For Jackson, that meant getting to learn things about Nick Fury even the actor didn’t know. He approached writer/producer Brian Tucker early in the process about finding out intel like: “Where Nick lives, who’s there? Is he alone? How vulnerable is he? What’s he been doing for the last three years he’s been missing [in space]?”
And what about his future? At a time when many of Jackson’s early MCU collaborators have bolted the franchise, it’s natural to wonder how long the septuagenarian actor will stick around, particularly with the marketing teasing Secret Invasion as “one last fight” for Fury. Could it be his last hurrah?
“I don’t know,” says Jackson, playing it coy (if he does know). “I always try to figure [that] out when a Marvel film is over. Am I gonna be in the next one? I'm constantly asking that question. Can I go to Wakanda?” (After Secret Invasion, Jackson is still slated to appear in November’s The Marvels, but it’s unclear when that Captain Marvel/Ms. Marvel sequel takes place; the fact that Fury still wears his eyepatch in The Marvels, and not Secret Invasion, could hold a clue.)
While Jackson has been a key cog in the MCU the past decade and a half, his Secret Invasion co-star Ben Mendelsohn wasn't originally meant to be in more than half a movie.

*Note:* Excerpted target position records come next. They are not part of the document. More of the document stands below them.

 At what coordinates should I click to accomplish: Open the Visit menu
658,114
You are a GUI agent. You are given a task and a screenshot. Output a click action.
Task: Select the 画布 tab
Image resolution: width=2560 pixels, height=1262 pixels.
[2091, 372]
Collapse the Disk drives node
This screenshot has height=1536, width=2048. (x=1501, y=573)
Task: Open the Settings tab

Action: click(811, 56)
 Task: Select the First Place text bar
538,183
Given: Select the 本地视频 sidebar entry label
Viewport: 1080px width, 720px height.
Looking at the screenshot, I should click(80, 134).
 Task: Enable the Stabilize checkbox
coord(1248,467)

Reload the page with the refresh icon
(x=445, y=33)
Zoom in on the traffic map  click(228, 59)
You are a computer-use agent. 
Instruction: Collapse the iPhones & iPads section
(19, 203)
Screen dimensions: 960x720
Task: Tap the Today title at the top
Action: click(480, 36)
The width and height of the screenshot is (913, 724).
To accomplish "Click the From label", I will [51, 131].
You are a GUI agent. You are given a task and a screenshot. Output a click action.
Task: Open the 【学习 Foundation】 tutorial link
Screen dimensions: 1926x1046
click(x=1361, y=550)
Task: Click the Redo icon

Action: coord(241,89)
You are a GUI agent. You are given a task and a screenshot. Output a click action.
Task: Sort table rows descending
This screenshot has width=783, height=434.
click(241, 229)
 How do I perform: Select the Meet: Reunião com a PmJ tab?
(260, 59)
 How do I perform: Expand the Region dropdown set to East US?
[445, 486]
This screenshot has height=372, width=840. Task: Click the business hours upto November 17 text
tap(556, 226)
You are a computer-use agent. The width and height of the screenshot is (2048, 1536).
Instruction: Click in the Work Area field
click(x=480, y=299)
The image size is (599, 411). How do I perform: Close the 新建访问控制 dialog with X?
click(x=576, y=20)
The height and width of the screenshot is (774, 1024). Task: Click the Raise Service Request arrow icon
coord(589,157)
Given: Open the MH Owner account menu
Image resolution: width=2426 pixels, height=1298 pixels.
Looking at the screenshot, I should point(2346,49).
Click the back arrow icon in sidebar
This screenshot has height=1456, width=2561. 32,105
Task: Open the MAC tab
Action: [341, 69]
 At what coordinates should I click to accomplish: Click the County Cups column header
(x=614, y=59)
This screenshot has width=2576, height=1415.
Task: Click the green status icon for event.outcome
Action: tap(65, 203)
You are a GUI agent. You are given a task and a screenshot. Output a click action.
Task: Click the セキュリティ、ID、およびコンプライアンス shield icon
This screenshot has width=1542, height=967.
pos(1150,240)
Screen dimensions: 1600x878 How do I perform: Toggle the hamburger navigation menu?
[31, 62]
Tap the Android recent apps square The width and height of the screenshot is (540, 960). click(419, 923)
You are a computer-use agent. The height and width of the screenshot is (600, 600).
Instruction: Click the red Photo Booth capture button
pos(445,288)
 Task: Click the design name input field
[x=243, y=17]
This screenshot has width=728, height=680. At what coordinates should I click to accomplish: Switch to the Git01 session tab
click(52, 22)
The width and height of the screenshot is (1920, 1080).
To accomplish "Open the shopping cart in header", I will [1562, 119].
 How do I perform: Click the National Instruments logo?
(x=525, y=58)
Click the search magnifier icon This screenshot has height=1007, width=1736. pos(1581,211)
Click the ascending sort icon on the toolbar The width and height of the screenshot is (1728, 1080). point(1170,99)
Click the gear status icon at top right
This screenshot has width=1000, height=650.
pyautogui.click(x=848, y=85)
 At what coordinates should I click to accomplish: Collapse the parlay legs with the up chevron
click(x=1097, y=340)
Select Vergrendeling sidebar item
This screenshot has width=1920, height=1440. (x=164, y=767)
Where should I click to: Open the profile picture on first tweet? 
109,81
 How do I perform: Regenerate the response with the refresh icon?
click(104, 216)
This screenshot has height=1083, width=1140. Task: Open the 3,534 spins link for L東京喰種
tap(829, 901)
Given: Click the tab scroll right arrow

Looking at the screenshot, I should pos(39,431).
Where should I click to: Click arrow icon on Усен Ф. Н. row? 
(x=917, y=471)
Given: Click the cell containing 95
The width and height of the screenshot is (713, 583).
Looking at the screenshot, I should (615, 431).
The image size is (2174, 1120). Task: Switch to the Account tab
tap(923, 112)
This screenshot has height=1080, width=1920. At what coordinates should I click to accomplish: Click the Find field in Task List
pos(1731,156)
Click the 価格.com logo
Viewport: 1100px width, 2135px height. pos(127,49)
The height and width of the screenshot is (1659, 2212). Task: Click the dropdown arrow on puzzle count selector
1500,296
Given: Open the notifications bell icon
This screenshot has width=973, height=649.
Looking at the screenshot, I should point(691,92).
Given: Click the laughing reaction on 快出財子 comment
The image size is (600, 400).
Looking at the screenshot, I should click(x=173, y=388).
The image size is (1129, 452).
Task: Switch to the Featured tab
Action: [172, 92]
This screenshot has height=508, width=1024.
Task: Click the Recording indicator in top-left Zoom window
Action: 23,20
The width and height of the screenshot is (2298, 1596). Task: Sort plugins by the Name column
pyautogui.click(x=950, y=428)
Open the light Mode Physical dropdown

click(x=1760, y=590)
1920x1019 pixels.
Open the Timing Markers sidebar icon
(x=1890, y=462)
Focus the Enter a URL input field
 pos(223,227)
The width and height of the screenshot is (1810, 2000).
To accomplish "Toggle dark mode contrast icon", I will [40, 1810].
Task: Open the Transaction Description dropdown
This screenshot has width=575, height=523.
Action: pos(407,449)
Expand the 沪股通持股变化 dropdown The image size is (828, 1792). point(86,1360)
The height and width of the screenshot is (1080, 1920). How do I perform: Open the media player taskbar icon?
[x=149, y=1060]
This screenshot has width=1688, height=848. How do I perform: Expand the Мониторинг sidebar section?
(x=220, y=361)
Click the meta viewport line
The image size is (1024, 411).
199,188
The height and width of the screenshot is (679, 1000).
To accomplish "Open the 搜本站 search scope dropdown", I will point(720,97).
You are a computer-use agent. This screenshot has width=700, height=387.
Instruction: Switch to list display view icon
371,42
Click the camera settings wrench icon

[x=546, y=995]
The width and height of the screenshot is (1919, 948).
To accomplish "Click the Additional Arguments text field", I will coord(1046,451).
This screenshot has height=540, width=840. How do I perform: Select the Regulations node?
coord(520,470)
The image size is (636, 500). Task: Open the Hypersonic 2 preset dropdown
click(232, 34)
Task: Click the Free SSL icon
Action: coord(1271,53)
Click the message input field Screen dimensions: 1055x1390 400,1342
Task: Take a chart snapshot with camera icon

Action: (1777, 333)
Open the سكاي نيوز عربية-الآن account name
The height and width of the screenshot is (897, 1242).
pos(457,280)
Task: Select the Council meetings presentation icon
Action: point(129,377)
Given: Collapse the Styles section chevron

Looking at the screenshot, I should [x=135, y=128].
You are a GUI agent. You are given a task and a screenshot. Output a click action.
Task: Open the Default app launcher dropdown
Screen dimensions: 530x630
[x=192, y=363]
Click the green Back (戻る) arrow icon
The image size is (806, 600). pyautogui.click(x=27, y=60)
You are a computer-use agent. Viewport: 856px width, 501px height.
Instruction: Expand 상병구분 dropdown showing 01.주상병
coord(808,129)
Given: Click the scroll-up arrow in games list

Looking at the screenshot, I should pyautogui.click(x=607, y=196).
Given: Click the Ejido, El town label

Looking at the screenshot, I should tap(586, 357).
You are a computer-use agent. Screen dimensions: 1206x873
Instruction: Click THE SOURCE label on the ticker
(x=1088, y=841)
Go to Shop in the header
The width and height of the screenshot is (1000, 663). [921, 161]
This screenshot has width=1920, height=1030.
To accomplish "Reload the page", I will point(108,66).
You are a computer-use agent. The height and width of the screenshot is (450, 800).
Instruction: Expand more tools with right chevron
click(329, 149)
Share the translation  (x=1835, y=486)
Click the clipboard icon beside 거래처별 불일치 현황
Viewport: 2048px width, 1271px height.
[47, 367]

“He was dead on page 56 when I signed up for Captain Marvel,” the Aussie actor says of Talos, Fury’s closest Skrull confidant and whom reveals the omnipresence of his species in Secret Invasion. Mendelsohn had worked with Captain Marvel co-directors Anna Boden and Ryan Fleck before, though, on 2015’s Mississippi Grind, and the filmmakers conspired to expand Talos’s role.
“That’s how irresistible he is,” says co-star Emilia Clarke grinning. “Once you keep working with this person you want to keep working with him.”
Emilia Clarke:
Marvel >>> Game of Thrones/Star Wars/Terminator pic.twitter.com/ES0HOJGbBe— Kevin Polowy (@djkevlar) June 22, 2023
After becoming a household name as Dragonmother Daenerys Targaryen in HBO’s Game of Thrones and subsequently entering the worlds of Star Wars (Solo) and The Terminator (Genisys), Clarke makes her MCU debut in Secret Invasion, playing G’iah, Talos’s now grown-up daughter. And she loves it.
“It’s just the best [franchise],” she says of Marvel. “It’s the best of all of those things. It's such a pedigree in its own right. It lives in its own level that is separate from everything else. It isn't just a superhero franchise. It's Marvel. Yeah. It's totally different… There's an ease and a calm that I think comes with them being the best, and maybe understanding that they're the best and having all the stuff, and then having this cast is just completely mind-blowing.
“You know, Game of Thrones [was] such a unique experience for me because we didn't know what the hell we were doing for most of the time. And then it just became this big thing, and we were sort of, we just rode that journey all the way. This you're stepping in and everyone's already [on] their A-game. It's lovely.”
Marvel certainly continues to recruit the best of the best when it comes to acting heavyweights, both established and on the rise. Also new to the MCU in Secret Invasion are Olivia Colman (an Oscar nominee in three of the past five years, and winner in 2019 for The Favourite) and Kingsley Ben-Adir (who earned major critical acclaim for playing Malcolm X in 2020’s One Night in Miami and will soon headline a Bob Marley biopic).
“I think One Night in Miami came out and they called a couple weeks later,” says Ben-Adir, who plays the series’ main antagonist Gravik, a rebel Skrull leader and terrorist determined to claim Earth for his own.
“I’ve been begging to be part of it for ages,” says Colman, who costars as Sonya Falsworth, a high-ranking MI6 agent whose sadistic side leads to one of the most memorable moments early on in the series.
“I said, ‘I'd love her to be funny,’” Colman shares. “And that was that, they did it. So it's all them. And they've made this wonderful character and I was thrilled to be able to do it.”
Secret Invasion is now streaming on Disney+.